• DIRECTIONS: Please reproduce, word for word, the part of the records that begins with the line containing "Image resolution: width=392" and ends with the line containing "pyautogui.click(x=287, y=91)", including both of those lines.

(Saved data entries)
-------

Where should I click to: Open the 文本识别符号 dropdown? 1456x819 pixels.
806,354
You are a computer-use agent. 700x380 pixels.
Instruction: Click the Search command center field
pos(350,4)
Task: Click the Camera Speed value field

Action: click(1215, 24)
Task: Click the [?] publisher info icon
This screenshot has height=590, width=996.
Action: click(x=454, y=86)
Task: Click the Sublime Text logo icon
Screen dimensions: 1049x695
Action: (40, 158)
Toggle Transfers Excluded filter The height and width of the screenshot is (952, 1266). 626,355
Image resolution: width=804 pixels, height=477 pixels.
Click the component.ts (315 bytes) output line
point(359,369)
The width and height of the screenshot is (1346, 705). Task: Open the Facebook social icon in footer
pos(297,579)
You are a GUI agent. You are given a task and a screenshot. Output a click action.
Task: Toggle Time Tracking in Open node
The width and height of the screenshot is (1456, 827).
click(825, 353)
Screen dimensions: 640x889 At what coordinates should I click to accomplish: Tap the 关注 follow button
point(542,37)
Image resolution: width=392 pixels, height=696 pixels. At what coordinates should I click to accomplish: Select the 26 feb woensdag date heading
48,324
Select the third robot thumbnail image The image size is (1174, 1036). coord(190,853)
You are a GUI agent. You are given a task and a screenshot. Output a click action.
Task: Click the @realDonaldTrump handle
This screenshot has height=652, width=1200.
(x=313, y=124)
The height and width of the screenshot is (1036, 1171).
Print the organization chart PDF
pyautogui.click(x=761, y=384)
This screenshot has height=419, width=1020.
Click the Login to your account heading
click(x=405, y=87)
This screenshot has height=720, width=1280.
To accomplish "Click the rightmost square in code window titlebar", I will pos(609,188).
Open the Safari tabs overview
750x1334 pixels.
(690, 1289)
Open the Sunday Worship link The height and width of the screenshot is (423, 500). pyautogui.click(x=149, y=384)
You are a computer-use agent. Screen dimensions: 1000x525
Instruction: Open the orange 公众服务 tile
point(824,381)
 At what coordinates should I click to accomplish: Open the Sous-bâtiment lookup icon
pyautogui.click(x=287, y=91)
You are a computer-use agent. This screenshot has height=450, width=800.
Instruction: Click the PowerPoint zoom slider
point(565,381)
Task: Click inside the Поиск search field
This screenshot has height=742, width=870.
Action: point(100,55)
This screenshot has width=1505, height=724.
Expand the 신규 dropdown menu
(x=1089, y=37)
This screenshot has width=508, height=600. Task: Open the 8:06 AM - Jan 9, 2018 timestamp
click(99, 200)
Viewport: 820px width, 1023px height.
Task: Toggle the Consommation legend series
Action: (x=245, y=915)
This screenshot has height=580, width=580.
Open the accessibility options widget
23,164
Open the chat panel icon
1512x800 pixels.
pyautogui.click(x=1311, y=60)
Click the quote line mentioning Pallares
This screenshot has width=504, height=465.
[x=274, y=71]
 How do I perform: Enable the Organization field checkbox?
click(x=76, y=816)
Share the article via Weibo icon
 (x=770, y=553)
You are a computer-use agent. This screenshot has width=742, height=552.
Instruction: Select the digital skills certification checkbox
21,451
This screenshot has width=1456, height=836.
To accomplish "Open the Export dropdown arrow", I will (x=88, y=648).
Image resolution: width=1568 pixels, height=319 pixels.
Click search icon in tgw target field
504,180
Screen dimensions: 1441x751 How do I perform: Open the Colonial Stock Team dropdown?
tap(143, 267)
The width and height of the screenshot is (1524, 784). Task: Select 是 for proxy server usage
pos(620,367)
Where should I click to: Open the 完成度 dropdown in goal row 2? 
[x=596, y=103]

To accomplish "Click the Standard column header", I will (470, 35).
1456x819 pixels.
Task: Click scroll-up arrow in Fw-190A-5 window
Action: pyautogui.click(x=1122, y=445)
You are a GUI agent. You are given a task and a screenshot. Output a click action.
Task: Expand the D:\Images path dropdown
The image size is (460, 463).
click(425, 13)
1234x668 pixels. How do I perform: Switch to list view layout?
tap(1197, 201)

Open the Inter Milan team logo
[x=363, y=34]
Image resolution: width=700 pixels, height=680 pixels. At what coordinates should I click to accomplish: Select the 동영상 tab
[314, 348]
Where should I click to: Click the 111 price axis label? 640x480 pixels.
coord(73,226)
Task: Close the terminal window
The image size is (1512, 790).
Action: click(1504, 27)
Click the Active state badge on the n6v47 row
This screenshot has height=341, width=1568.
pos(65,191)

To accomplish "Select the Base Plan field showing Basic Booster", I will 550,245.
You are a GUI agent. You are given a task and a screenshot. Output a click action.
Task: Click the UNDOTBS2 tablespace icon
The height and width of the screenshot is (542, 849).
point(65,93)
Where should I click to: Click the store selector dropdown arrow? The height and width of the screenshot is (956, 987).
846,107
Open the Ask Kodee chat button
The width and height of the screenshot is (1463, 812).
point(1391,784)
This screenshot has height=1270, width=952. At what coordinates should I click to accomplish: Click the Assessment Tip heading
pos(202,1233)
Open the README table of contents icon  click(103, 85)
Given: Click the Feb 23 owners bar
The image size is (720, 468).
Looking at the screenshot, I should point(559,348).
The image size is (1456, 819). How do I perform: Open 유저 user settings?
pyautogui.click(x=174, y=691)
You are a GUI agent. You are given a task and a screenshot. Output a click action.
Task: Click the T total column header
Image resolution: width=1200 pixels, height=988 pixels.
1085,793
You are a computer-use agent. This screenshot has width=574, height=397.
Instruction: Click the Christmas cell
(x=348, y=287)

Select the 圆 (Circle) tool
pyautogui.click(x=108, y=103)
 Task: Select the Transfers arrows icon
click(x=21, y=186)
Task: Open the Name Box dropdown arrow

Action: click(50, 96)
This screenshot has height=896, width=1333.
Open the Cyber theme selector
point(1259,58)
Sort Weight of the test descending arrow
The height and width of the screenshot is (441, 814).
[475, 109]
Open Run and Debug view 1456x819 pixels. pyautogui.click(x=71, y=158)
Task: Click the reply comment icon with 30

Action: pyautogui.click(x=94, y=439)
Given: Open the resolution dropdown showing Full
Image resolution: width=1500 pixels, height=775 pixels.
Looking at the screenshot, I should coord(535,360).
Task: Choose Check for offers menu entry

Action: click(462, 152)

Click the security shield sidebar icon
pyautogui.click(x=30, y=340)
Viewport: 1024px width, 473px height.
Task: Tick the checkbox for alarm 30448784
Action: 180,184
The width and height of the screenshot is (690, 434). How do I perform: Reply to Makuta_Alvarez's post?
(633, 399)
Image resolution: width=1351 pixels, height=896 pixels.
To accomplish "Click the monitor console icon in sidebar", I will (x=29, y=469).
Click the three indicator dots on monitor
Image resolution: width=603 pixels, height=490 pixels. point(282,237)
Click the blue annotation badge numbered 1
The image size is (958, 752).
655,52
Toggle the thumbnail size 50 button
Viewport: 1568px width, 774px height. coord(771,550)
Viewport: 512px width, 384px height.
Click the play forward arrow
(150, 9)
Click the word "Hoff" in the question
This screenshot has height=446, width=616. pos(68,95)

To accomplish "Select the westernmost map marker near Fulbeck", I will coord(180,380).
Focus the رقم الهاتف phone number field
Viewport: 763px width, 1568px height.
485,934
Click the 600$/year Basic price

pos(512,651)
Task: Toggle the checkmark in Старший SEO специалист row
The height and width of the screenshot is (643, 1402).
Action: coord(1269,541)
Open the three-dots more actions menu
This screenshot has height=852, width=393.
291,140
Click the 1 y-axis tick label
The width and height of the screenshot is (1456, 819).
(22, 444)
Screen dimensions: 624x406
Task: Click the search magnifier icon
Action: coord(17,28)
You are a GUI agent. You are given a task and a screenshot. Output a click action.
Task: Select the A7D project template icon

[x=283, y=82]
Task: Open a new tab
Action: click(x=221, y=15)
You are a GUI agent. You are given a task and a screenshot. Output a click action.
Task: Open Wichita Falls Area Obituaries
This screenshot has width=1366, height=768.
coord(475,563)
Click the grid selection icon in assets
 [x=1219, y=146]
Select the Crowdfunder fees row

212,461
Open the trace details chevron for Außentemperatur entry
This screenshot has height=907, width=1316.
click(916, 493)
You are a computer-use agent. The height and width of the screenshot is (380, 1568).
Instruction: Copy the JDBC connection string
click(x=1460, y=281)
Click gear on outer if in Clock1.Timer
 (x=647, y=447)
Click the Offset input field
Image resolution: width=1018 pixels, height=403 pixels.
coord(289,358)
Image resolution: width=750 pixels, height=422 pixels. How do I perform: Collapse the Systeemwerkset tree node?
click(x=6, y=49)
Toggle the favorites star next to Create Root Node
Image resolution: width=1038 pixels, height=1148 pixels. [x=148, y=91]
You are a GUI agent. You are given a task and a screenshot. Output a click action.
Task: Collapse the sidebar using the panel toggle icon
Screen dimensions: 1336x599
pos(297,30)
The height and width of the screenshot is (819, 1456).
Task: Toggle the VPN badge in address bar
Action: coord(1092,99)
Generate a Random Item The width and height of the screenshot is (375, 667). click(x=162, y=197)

-------

• ANSWER IN FULL:
Image resolution: width=392 pixels, height=696 pixels. At what coordinates should I click to accomplish: Select the 26 feb woensdag date heading
48,324
Select the third robot thumbnail image The image size is (1174, 1036). coord(190,853)
You are a GUI agent. You are given a task and a screenshot. Output a click action.
Task: Click the @realDonaldTrump handle
This screenshot has height=652, width=1200.
(x=313, y=124)
The height and width of the screenshot is (1036, 1171).
Print the organization chart PDF
pyautogui.click(x=761, y=384)
This screenshot has height=419, width=1020.
Click the Login to your account heading
click(x=405, y=87)
This screenshot has height=720, width=1280.
To accomplish "Click the rightmost square in code window titlebar", I will pos(609,188).
Open the Safari tabs overview
750x1334 pixels.
(690, 1289)
Open the Sunday Worship link The height and width of the screenshot is (423, 500). pyautogui.click(x=149, y=384)
You are a computer-use agent. Screen dimensions: 1000x525
Instruction: Open the orange 公众服务 tile
point(824,381)
 At what coordinates should I click to accomplish: Open the Sous-bâtiment lookup icon
pyautogui.click(x=287, y=91)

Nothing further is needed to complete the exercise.